MSC: Bloomberg gets it wrong on MSC Gayane coke bust story

Written by Nick Blenkey
MSC Gayane

MCS Gayane moored in Philadelphia after CBP's record cocaine seizure.

Mediterranean Shipping Company (MSC) says it is “aware of” a mid-December 2022 Bloomberg media story about the 2019 incident in which the 10,766 TEU MSC Gayane became the largest vessel ever seized by U.S. Customs & Border Protection. The seizure came after the discovery of nearly 20 tons of cocaine, said to have a street value of $1.3 billion, aboard the vessel. The ship was subsequently released on bond after $10 million cash and a $40 million surety bond were paid by MSC and the vessel’s owner, JP Morgan Asset Management.

MSC says that most of the elements in the Bloomberg story have already been publicly reported during the 3 1⁄2 years since the incident and that its Victim Impact Statement related to the incident is filed in court.

MSC says that most of the elements in the Bloomberg story have already been publicly reported during the 3 1⁄2 years since the incident and MSC’s Victim Impact Statement related to the incident is filed in court.

The cocaine trade has been surging in recent years and this is an industry-wide issue, says MSC. All modes of transport, from ships to trucks, trains and planes, are subject to the threat of illicit trafficking and as long as consumption continues, supply through international drug cartels will persist.

“Shipping lines and their staff are neither mandated, resourced nor trained to confront the dangerous individuals who operate organized criminal organizations,” continues MSC.

“The traffickers behind the MSC Gayane incident used groundbreaking methods to smuggle their drugs and the operation could not have been foreseen or predicted by any honest shipping operator. MSC, like others in the liner shipping industry, remains firmly opposed to this illegal trade and actively takes steps to counter the criminals’ new techniques.

MSC strongly objects to Bloomberg’s headline claim that the subversion of a small number of seafarers from Montenegro, in what remain very specific circumstances, amounts to the ‘company’ being ‘infiltrated’ by a drugs cartel.

“Montenegro has a long tradition of seafaring. The majority of its crew are honest, good at their job and work hard to earn a living for themselves and their families. All contractors to MSC passed through a robust vetting procedure that included the U.S. C-1/D visa for all Montenegrins who would call at U.S. ports. While MSC’s precautionary response to the Gayane drug seizure was to reallocate its Montenegrin contractors away from shipping routes that are most vulnerable to drugs trafficking, the company takes issue with the article’s overall characterization of one country’s maritime workforce based on the emergence of a tiny minority of criminals among them.

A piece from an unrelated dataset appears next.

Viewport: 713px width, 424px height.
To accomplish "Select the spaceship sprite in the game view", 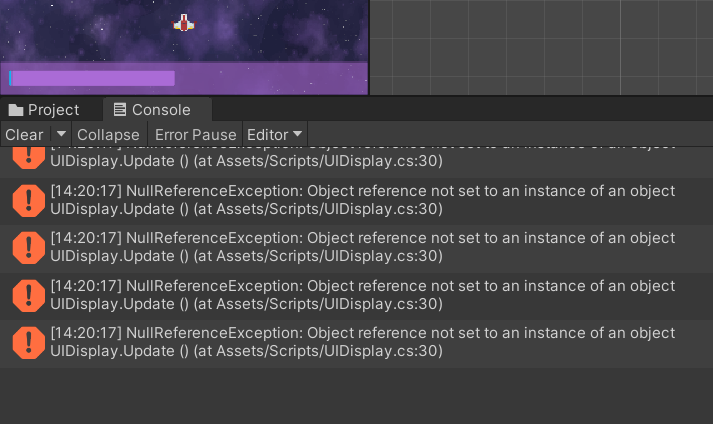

“Unfortunately, there will always be individuals who can be corrupted by drugs traffickers – or, even more difficult to predict, decent people who will succumb to violent threats by dangerous criminals against them and their families. This is a human factor which is impossible for individual companies to control entirely.”

WAKE-UP CALL

MSC says the 2019 incident was “certainly a wake-up call for the entire container shipping and logistics industry, given the elaborate nature of the underlying criminal activity.”

Since the Gayane incident, MSC has significantly intensified its own security efforts, investing far in excess of $50 million in 2022, and says there are now more than 50 different ways in which it seeks to detect potential illicit activity across major trade lanes, including state-of-the-art and proprietary technology based on artificial intelligence, in close cooperation with law enforcement bodies.

MSC notes that it will continue to constructively assist governments around the world wherever it can and remains an active partner of the U.S. C-TPAT (Customs-Trade Partnership Against Terrorism) initiative.